Closed jordansamuels closed 6 years ago
Thanks for reporting this and thanks for the example - this is important and we need to get to the bottom of the problem!
After you've moved the slider around for a bit and the memory usage has increased, what happens to memory usage if you then run import gc; gc.collect()
- does it change?
@ceball The answer to your question is: it doesn't help. To be clear, the issue I'm reporting is about increase on re-evaluating the notebook cell, not on moving the slider. That said, your comment prompted me to test the slider - that also leaks memory. I can slide 1,2,3,4,3,2,1,2,3,4 etc. and the memory keeps growing.
In either case, the slider or the cell, calling gc.collect()
seems to have no effect on the memory.
Also, to be totally clear, I'm looking at VIRT
and RES
in htop for my measure of memory usage. I'm on Fedora release 20 (Heisenbug)
.
the issue I'm reporting is about increase on re-evaluating the notebook cell, not on moving the slider
Ah, sorry, I got distracted by the image loop :)
I then wondered if this could be related to the notebook storing all outputs in Out
? Although presumably storing Layouts shouldn't increase memory usage much, so seeing a never ending increase during multiple executions of the cell and during slider dragging does sound wrong!
calling gc.collect() seems to have no effect on the memory.
After I suggested that, I then began to remember that python doesn't necessarily return freed memory back to the operating system anyway.
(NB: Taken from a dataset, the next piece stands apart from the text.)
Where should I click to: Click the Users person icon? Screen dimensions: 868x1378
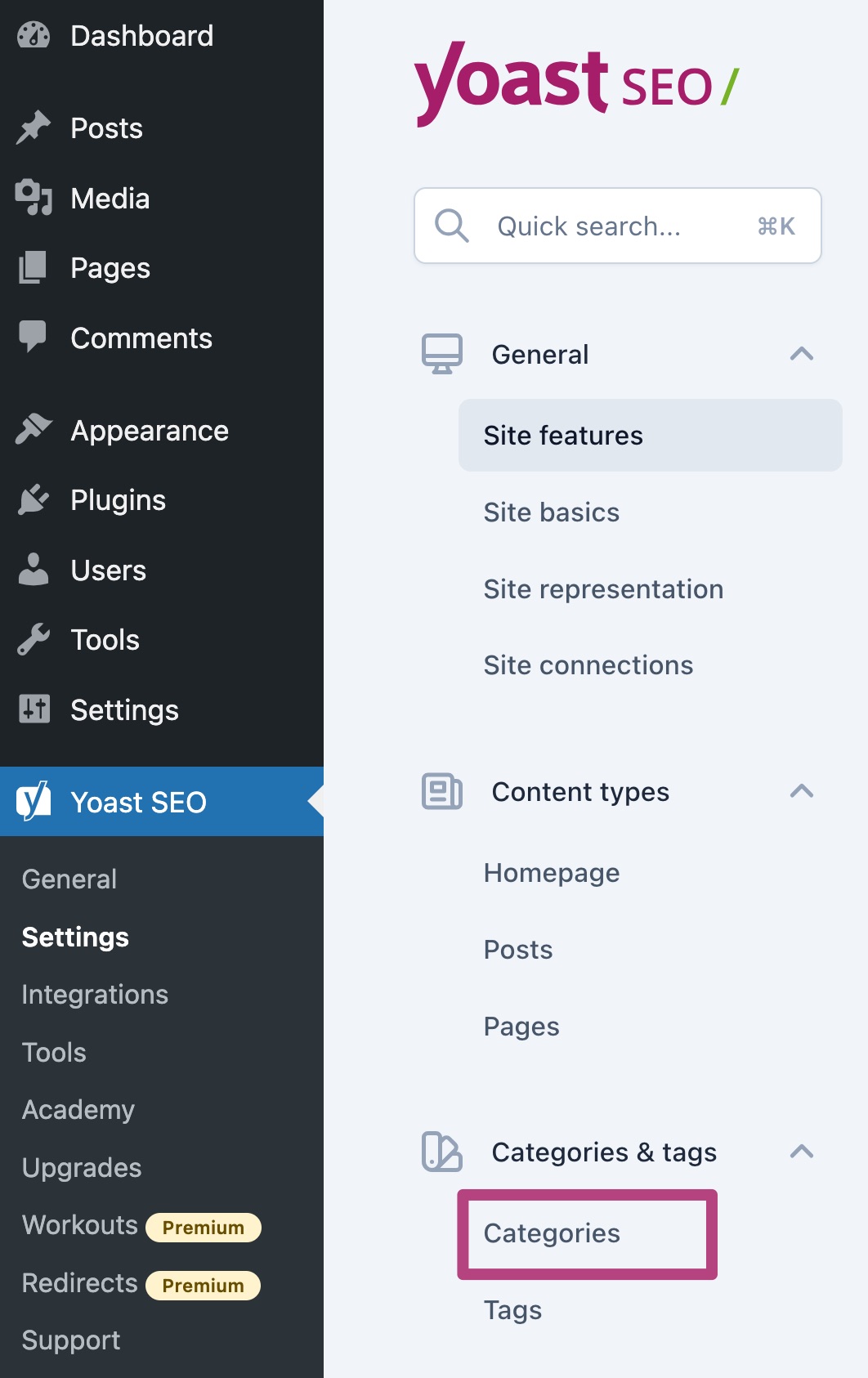click(x=34, y=570)
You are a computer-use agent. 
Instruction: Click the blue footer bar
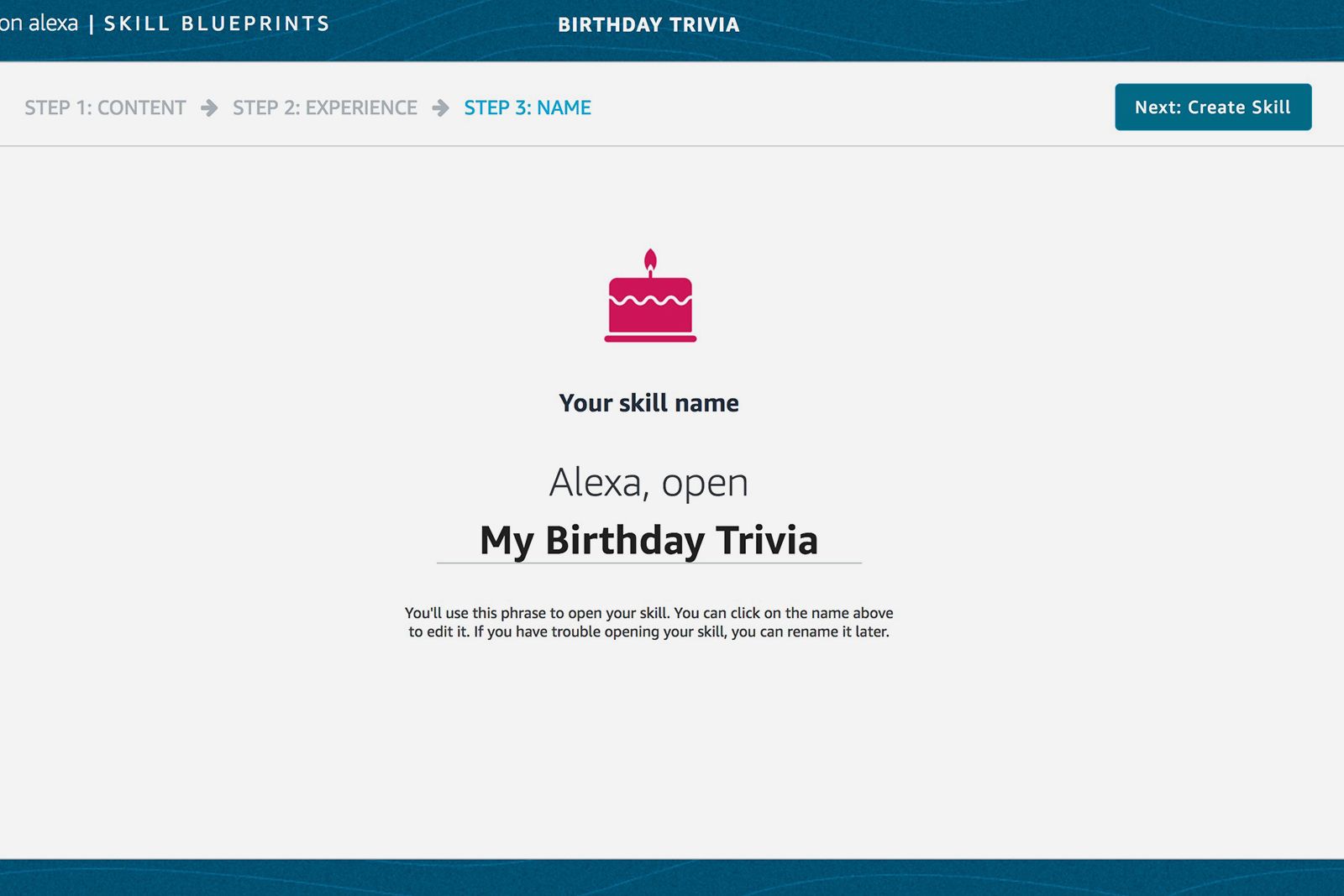pos(672,878)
I'm out of touch with what current python versions on various operating systems do under different circumstances, though.
I should have added that I think someone might have to profile memory usage inside as well as outside python to find out what's going on; speculation like mine probably doesn't help at all! Although speculation from a holoviews developer might be more useful ;) My experience has been that e.g. pandas copies data when you might not expect it, and you don't know when python will free that memory, and then you don't know if that freed memory will ever make it back to the operating system (it does on some platforms, depending on version of python/c runtime, I think...).
(Although you mentioned holoviews 1.8.3 specifically - does that mean it's something that happens for you now, but didn't happen with previous versions?)
I said speculation isn't a good idea, but I can't help myself...
What happens if you replace hv.Scatter(df[df.s == s]
with just hv.Scatter(df
? Does memory usage still keep going up?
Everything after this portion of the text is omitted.